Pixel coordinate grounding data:
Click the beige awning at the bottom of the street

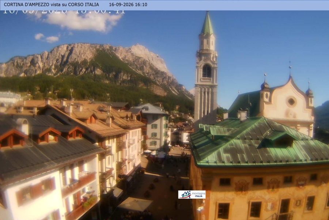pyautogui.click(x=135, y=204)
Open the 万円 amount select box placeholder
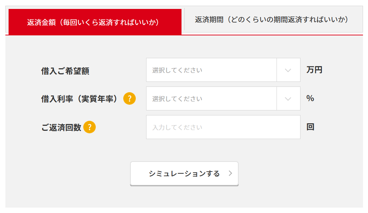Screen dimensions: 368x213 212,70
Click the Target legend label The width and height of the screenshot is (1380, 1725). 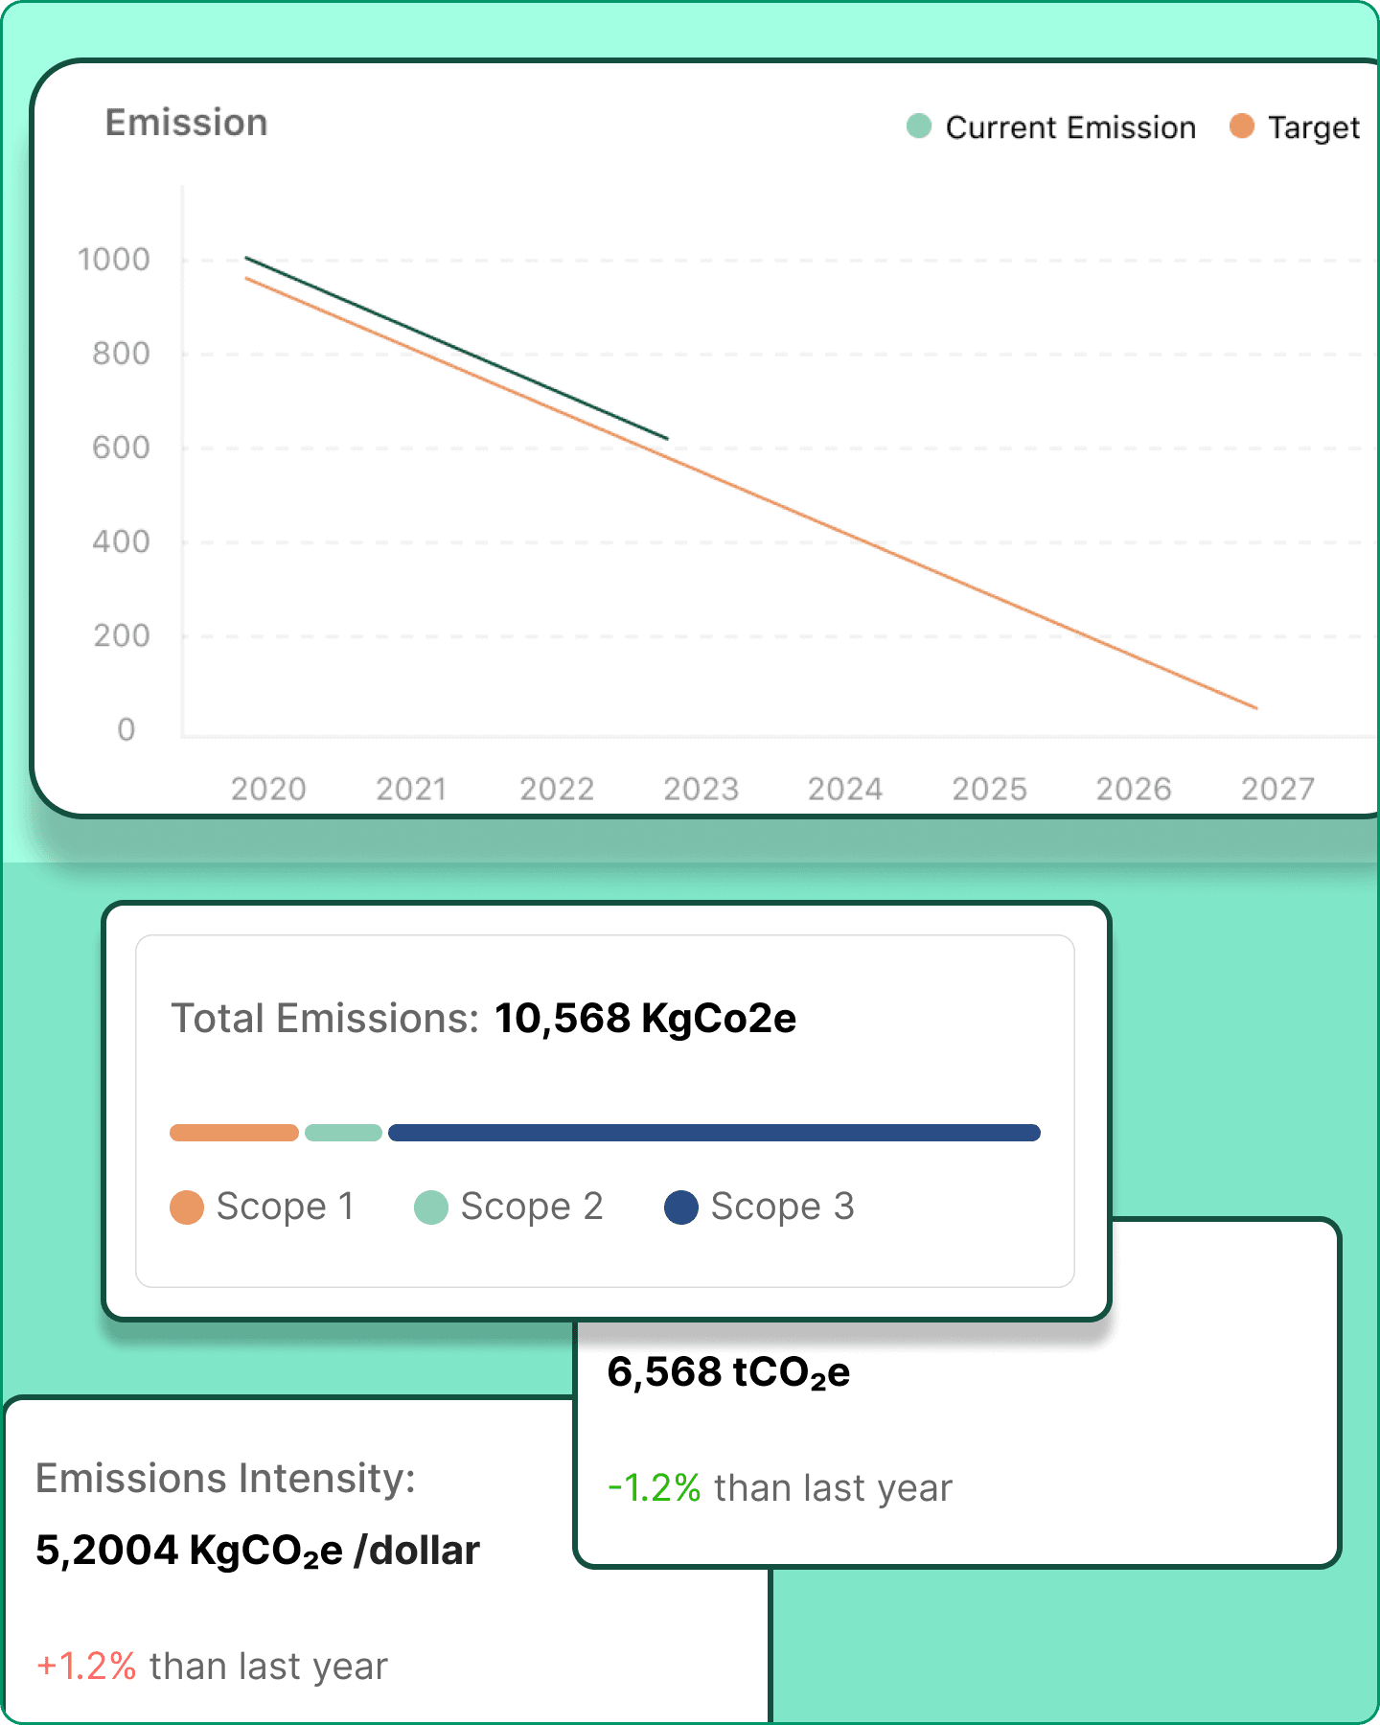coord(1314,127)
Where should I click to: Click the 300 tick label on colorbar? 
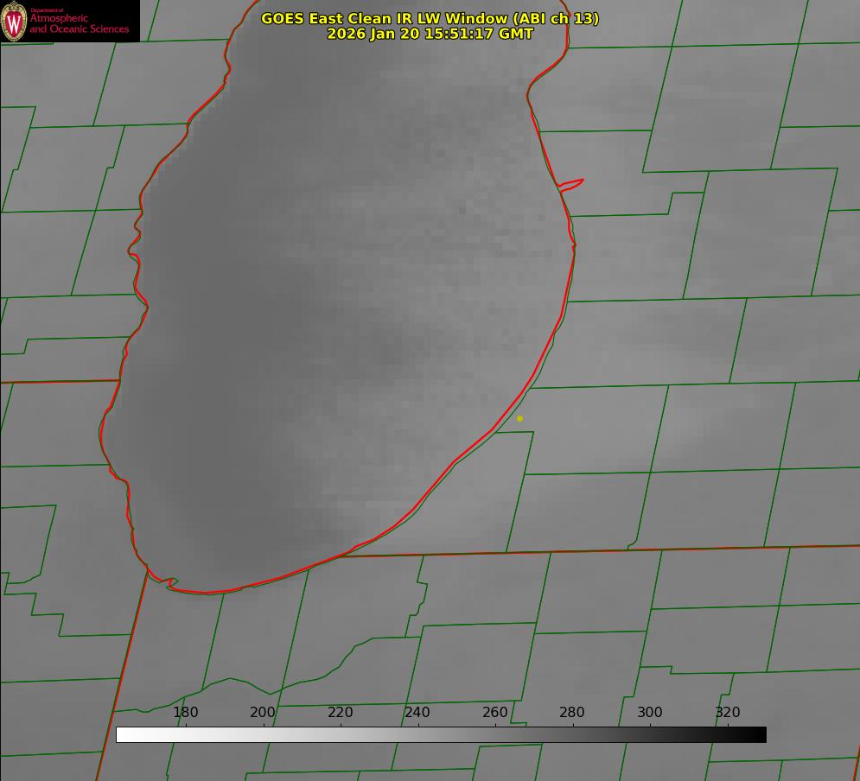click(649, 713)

- Your instructions:
Please retype, exactly and only, the lines from the one holding "Where should I" to the end of the entries, both ends included, without any pictures.

- Answer section:
Where should I click to: Click the 300 tick label on colorbar? 
click(649, 713)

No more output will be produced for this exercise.